>> start Page text

Feature #1889
Add underscores and periods as tokenizers to value list in ElasticSearch
Status: | New | Start date: | ||
---|---|---|---|---|
Priority: | Low | Due date: | ||
Assignee: | Mike Cantelon | % Done: | 0% | |
Category: | Index/Search | |||
Target version: | - | |||
Google Code Legacy ID: | archivematica-1234 | Pull Request: | ||
Sponsored: | No | Requires documentation: |
Description
See discussion at https://groups.google.com/forum/?hl=en&fromgroups=#!topic/archivematica/u1TSa2i9BJM .
[g] Legacy categories: Search
History
#1 Updated by Mike Cantelon over 8 years ago
Yeah, mentioning to users that they can do wildcard searches might be good rather than changing the tokenizer.
If a user enters "*master*" or "Members_Master2009.xls" now they'd end up seeing the entry for Members_Master2009.xls. If we change the tokenizer so it splits words up by underscores, etc., we might lose the ability to search for "Members_Master2009.xls" precisely.
I've posted a question online to see if anyone has any tokenizer advice on how we could tokenize "Members_Master_2009.xls" into "members", "master", and "Members_Master_2009.xml".
#3 Updated by Mike Cantelon over 8 years ago
- Target version changed from Release 0.10-beta to Release 1.0.0
#4 Updated by Evelyn McLellan about 8 years ago
- Category set to Index/Search
#5 Updated by Mike Cantelon almost 8 years ago
Updating analysis then testing...
curl -XPOST 'http://192.168.1.70:9200/aips/_close'
curl -XPUT 'http://192.168.1.70:9200/aips/_settings' -d '{
"index": {
"analysis" : {
"analyzer": {
"default": {
"tokenizer" : "standard",
"filter" : ["preserve_hyphens_filter", "lowercase", "stop"]
},
"filter" : {
"preserve_hyphens_filter" : {
"type" : "word_delimiter",
"generate_word_parts": false,
"catenate_words": true
}
}
}
}
}
}'
curl -XPOST 'http://192.168.1.70:9200/aips/_open'
curl -XGET '192.168.1.70:9200/aips/_analyze?field=msg&pretty=1' -d "Run to the hills and rock-around-town."
#6 Updated by Courtney Mumma over 7 years ago
- Target version changed from Release 1.0.0 to Release 1.1.0
#7 Updated by Justin Simpson about 7 years ago
- Target version deleted (
Release 1.1.0)
We do not have advanced search functionality on the Archivematica roadmap at the present time. We would like to provide a better search interface, at some point, I am moving this ticket out of any targetted version queues until the feature can have requirements generated.
#8 Updated by Justin Simpson over 4 years ago
- Priority changed from High to Low

>> end Page text
>> start Dataset content

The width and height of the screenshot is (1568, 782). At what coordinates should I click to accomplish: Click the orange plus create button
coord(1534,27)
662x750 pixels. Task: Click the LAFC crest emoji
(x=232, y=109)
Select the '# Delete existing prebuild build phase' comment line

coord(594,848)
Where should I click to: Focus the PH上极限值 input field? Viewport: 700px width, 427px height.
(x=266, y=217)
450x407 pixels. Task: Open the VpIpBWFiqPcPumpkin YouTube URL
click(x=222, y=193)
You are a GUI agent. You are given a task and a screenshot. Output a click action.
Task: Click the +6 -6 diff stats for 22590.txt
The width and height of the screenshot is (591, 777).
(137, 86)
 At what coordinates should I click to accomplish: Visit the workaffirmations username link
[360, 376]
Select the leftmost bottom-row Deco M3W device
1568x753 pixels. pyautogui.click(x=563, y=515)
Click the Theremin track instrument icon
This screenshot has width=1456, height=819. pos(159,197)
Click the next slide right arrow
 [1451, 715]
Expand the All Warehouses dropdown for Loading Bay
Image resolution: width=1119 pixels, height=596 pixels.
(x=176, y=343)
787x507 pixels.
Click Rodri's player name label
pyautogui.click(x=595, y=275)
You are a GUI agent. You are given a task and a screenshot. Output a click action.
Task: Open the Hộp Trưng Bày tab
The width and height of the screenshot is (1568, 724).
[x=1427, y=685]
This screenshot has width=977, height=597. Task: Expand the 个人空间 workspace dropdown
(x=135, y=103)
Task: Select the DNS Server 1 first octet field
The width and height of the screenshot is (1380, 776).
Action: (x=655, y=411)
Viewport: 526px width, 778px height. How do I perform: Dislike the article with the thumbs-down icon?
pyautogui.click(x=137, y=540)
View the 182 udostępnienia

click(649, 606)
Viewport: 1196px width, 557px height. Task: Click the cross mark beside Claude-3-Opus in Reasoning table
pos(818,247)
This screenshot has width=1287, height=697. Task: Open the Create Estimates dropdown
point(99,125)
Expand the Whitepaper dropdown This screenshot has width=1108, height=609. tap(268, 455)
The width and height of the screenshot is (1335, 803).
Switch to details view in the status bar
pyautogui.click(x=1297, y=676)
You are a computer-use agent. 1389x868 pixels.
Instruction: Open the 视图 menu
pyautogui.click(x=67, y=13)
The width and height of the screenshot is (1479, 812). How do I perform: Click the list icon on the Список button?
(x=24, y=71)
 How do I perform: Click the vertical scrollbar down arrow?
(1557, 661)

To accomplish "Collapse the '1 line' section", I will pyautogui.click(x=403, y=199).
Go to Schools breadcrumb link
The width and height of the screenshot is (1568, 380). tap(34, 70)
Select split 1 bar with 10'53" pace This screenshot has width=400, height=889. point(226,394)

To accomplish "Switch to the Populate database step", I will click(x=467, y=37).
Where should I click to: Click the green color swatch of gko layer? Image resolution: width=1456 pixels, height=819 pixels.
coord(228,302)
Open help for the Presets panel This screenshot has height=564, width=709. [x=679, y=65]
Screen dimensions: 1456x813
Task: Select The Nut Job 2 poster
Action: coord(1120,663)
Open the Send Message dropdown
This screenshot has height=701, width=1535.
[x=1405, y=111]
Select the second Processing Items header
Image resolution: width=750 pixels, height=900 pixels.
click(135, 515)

>> end Dataset content

## Requests
**A)** According to the ticket, why did Mike Cantelon suggest telling users about wildcard searches instead of changing the tokenizer? Answer in one to three sentences.
**B)** Decide whether each statement agrees with the ticket, and support each yes or no with the deciding words quoted from it.
(i) The ticket's priority was lowered from High to Low.
(ii) The target version was changed from Release 1.0.0 to Release 2.0.
(iii) Advanced search functionality is currently on the Archivematica roadmap.
**C)** Transcribe the ticket from "#6 Updated by" up to and including "have requirements generated.".

## Results
**A)** A user who enters "*master*" or "Members_Master2009.xls" already sees the entry for that file. Changing the tokenizer to split words at underscores might lose the ability to search for "Members_Master2009.xls" precisely.

**B)**
(i) Yes: "Priority changed from High to Low"
(ii) No: "Target version changed from Release 1.0.0 to Release 1.1.0"
(iii) No: "We do not have advanced search functionality on the Archivematica roadmap at the present time."

**C)**
#6 Updated by Courtney Mumma over 7 years ago
- Target version changed from Release 1.0.0 to Release 1.1.0
#7 Updated by Justin Simpson about 7 years ago
- Target version deleted (
Release 1.1.0)
We do not have advanced search functionality on the Archivematica roadmap at the present time. We would like to provide a better search interface, at some point, I am moving this ticket out of any targetted version queues until the feature can have requirements generated.